Landscape Architecture

Project detail

Ripley Folly at 1150 Ripley Street

Landscape Architecture
Amenity, Architecture, Gardens, Landscape Architecture, Maryland, Parks, Street-scape, TOD, Urban

Ripley Folly is located along a seam of railroad and industrial land in Silver Spring, Maryland. This installation creates a place amidst a burgeoning residential area, taking cues from both its industrial past and its refined future.

Encouraging pedestrian movement along Ripley Avenue and visually connecting to the residential entry, the plaza draws both pedestrians and patrons of the Capital Crescent trail. As a highlight of the plaza, a large scale kinetic installation encourages participation through interaction, and creates an area of respite along the trail.

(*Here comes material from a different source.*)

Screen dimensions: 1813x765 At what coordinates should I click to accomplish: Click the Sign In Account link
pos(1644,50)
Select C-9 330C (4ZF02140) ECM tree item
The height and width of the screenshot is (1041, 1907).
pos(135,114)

Movement on the folly is achieved simply by applying a force to the steel pipe pendulum. This horizontal movement is transferred up and through the axle and translated into vertical movement of the attached steel armature and frosted resin canopy. It is through this interaction that users are allowed to manipulate the physicality and vary the spatial condition created under the canopy itself.

The counter-balance, comprising over 650lbs of weathering Corten steel, ensures fluid movement and a return to equilibrium. While the moment forces acting on the structure are intense, the assemblage of parts is so precise that fluid movement can be achieved in a simple breeze, or the force exerted by a small child.

The cog makes reference to industry, railroad and bicycling, and symbolizes motion. CNC plazma cut and hand assembled, this industrial relic has been used throughout the site installation and reinforces the branding of the plaza.

Digital design processes and hand fabrication come together in this unique installation. CNC cutters, paired with old-world steel forging, and welding techniques blend the past with the present to create an installation that will be around long into the future.